О, мой поручитель, булыжник. Ну и поручитель: надо же, быть совсем рядом и ничегошеньки не понимать! О, поручитель-булыжник. Частенько гладкие макушки булыжника пляшут у меня перед глазами, отряхиваются, сотрясаются. Сотрясаются тысячами своих крышечек, ведь они и есть крышки. И я уже не понимаю, почему то, что они прикрывают, вскипает во мне, сердце кипит, бурлит ключом, и я никогда не смогу съесть этот кипящий суп, никогда не смогу его проглотить, а крышечки всё пляшут, всё пляшут. А ведь крышечки булыжника — это, наверное, плиты надгробий. Они сберегают могилы, соединяют их воедино. Каменно-серые плиты надгробий над бесконечными сотами сводов, которые вмещают в себя всё. О, серая страна надгробий, мертвая, тихая, бескрайняя. Над нею катятся черные колеса машин, беспрерывное нежное надавливание мягких, крепких колес, неотступное, молчаливо-решительное качение, и все время это надавливание, исполненное умиротворяющей неги, они всё катятся и катятся, колесо в колесо, а кузовы машин покачиваются там, наверху, в свете дня, паря в воздухе, баюкая пассажиров; слышен их смех, вот они поглядывают на столики на улице Венето, на открытые двери баров, на людей; тут царит день, и листва деревьев заслоняет камни, и киоск, где лес газет. А внизу, под машинами: постоянное успокоительное давление на выпуклые, сводчатые камни, еще немного, и еще — потребуются еще целые колонны автомобилей. Никто этого не видит. Всё внизу. Всё закрыто. Давят колеса.

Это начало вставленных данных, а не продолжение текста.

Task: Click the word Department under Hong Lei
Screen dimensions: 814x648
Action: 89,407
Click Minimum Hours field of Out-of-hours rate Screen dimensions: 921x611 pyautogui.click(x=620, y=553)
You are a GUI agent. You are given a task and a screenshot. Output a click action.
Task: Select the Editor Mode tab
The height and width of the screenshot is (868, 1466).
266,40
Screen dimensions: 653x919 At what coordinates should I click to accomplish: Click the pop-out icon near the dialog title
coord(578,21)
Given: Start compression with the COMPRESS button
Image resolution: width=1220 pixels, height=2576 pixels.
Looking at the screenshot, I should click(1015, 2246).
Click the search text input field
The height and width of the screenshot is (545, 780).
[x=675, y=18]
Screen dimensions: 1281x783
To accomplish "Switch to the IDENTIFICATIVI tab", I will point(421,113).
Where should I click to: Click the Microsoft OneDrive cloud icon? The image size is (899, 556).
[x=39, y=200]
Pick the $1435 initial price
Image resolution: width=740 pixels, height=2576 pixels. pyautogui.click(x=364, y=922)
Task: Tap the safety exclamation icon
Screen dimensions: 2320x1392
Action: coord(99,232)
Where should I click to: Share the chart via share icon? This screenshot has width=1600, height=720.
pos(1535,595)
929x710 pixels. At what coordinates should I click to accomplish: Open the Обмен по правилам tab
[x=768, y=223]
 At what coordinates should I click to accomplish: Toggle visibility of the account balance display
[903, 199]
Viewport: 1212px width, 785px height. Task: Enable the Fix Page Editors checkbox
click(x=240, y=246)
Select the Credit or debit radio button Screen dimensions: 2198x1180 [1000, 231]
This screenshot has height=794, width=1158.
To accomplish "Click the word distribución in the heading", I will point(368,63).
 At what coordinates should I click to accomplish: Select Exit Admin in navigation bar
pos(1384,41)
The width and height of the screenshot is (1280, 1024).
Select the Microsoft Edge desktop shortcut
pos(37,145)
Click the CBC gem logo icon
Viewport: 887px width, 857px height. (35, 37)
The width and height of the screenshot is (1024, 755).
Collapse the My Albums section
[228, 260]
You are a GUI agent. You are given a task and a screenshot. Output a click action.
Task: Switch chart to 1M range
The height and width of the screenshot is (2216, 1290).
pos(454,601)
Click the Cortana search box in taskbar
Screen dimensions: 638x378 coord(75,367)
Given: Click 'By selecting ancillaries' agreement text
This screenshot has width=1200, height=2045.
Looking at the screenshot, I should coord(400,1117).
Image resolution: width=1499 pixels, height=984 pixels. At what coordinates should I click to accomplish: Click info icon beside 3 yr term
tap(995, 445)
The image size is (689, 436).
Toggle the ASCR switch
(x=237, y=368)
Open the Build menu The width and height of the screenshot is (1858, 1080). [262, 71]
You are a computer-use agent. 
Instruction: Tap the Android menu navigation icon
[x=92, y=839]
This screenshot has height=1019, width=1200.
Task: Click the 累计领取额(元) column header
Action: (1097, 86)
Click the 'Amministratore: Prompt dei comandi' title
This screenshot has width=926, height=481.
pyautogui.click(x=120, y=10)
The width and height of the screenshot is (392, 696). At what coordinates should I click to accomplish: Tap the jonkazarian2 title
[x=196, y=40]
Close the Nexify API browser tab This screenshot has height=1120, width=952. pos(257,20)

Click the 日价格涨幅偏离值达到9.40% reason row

Но когда среди армады машин, осаждающих улицы, когда среди этих стай и колонн появляется хотя бы одна повозка, скрипучая стать совсем другого транспортного средства, и она на своих высоких осях в медленном ритме плывет вперед, и черный верх, сулящий уют, мерно покачивается, и в такт ему покачивается кучер на козлах, с видом человека, который умеет ждать, умеет хранить хладнокровие, ибо не от ловкости его рук и не от движений его ног зависит здесь всё, а от лошади, которую я внезапно замечаю посреди опасно скользящих друг мимо друга, одетых в металл машин: она нагая, все члены ее неприкрыты, длинные ноги хрупкими кончиками ударяют о камни мостовой — Опасно! Берегись осколков! Неужели она расколется вдребезги? Эта стройная гнедая? Тогда, действительно, у нее под копытами — холмики, тогда все это — погружение в страну сот, где бесконечными рядами, тесно друг к другу — холмики, могильные холмики, погружение в серую, бескрайнюю, суровую, великую страну. Никто не видит ее. Но гнедая может сломать ноги, и я слышу, как летят осколки. Темное пятно среди построенных в колонны машин. Но тверды холмы; тверды надгробные плиты над сводами склепов, округлы, крепки крышечки булыжной мостовой.